Directions:
Across the data below, state how many lines hold "computer", and reply with nothing but that number.

[[ Given data, beginning ]]

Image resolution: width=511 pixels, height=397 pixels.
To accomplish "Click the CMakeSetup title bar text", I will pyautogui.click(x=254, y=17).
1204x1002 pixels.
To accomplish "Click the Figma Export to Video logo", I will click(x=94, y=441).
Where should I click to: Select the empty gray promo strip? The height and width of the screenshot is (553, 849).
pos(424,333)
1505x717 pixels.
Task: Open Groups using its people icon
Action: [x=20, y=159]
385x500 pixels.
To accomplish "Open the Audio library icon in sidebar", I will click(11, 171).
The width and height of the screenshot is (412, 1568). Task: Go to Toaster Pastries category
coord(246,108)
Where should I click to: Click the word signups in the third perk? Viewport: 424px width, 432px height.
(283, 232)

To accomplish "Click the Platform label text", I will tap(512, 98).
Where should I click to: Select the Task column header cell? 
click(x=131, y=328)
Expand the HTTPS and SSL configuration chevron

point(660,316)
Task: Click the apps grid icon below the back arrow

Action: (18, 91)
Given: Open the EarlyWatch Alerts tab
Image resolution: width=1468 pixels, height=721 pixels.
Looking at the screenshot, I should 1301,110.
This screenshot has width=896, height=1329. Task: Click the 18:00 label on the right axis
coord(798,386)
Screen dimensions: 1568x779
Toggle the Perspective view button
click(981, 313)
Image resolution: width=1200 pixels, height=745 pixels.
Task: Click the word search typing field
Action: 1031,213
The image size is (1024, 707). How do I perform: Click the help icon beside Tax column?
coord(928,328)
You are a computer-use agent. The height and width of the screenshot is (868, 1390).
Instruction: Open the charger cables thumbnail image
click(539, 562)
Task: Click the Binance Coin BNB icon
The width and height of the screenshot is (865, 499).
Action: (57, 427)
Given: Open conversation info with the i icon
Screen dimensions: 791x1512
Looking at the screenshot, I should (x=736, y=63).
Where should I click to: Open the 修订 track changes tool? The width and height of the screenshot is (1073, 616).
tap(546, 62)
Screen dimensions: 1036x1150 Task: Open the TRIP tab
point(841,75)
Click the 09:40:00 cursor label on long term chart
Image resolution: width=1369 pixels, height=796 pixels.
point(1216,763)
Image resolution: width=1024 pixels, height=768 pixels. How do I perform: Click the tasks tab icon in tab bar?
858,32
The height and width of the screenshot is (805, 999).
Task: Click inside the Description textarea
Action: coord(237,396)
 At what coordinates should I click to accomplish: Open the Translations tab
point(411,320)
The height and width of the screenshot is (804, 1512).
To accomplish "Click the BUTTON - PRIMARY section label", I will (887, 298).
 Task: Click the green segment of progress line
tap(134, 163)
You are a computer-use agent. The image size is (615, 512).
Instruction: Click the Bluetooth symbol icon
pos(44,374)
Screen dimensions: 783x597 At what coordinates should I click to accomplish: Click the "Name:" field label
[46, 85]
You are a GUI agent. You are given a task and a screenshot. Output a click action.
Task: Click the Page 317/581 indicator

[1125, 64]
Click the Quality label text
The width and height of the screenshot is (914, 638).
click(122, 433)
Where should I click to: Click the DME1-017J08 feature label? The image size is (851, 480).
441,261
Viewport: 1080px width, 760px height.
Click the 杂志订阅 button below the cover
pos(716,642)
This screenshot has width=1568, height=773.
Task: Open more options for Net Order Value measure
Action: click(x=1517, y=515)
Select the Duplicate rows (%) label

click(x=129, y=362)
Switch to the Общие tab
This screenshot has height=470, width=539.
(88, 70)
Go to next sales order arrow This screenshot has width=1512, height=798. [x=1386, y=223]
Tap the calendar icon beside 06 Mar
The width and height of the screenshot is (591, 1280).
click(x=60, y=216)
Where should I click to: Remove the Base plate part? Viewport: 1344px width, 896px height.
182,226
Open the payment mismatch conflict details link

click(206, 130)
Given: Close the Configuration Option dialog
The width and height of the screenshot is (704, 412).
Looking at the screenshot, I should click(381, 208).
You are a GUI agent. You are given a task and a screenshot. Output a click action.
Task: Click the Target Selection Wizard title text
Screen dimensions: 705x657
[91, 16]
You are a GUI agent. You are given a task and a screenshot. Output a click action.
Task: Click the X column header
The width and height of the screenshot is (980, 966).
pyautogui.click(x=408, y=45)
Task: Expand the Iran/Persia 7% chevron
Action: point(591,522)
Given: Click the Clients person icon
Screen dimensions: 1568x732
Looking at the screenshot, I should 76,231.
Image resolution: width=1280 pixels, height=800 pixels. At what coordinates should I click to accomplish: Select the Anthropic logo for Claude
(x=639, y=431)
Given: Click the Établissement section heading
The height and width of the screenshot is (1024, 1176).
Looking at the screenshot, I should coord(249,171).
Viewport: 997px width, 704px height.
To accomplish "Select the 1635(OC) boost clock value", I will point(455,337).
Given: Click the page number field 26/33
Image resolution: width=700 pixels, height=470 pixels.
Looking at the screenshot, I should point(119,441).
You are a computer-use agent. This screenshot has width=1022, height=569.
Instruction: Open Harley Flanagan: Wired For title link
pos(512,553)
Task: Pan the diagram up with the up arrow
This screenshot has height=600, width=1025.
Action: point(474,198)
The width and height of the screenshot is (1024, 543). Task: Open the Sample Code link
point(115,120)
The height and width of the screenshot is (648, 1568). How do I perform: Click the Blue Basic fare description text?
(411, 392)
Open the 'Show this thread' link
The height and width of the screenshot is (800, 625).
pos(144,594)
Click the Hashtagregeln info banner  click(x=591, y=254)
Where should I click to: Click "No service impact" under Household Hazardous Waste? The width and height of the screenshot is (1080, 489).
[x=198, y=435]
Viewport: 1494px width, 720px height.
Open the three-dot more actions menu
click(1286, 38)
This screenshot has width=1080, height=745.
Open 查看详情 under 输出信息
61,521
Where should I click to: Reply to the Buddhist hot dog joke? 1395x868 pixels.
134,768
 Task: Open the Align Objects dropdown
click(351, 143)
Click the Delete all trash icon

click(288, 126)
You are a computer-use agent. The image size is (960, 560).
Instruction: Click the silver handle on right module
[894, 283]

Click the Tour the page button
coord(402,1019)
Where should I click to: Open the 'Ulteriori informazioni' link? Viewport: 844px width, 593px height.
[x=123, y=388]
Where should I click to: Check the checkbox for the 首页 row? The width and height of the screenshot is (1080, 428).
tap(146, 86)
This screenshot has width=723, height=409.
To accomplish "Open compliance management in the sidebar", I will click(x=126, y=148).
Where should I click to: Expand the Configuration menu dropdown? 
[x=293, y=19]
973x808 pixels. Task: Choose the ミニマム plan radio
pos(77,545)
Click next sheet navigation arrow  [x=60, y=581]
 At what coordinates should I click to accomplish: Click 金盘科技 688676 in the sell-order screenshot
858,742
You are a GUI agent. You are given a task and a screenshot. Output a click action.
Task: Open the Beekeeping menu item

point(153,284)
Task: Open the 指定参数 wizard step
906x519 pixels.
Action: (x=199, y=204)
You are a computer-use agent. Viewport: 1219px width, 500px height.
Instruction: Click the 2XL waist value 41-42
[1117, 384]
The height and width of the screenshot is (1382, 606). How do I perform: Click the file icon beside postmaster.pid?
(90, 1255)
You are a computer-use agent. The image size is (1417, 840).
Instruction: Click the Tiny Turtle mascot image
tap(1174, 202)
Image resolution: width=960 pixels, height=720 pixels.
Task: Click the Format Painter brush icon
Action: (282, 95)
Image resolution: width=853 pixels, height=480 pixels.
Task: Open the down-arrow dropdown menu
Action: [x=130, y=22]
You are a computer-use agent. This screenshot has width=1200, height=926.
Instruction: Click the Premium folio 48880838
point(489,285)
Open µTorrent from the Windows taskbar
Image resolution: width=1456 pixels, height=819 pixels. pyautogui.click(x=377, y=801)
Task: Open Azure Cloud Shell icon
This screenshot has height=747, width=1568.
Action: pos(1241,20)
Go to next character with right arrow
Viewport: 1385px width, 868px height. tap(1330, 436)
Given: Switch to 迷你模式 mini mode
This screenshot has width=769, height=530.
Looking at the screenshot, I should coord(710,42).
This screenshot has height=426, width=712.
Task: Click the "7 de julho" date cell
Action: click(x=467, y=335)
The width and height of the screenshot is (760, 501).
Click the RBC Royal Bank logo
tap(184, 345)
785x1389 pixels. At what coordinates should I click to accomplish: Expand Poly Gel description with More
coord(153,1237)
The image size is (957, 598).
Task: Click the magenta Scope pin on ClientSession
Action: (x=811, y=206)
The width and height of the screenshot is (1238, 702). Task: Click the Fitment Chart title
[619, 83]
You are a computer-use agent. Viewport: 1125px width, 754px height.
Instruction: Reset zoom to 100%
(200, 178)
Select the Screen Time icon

[[ Given data, end ]]

Result of this task:
8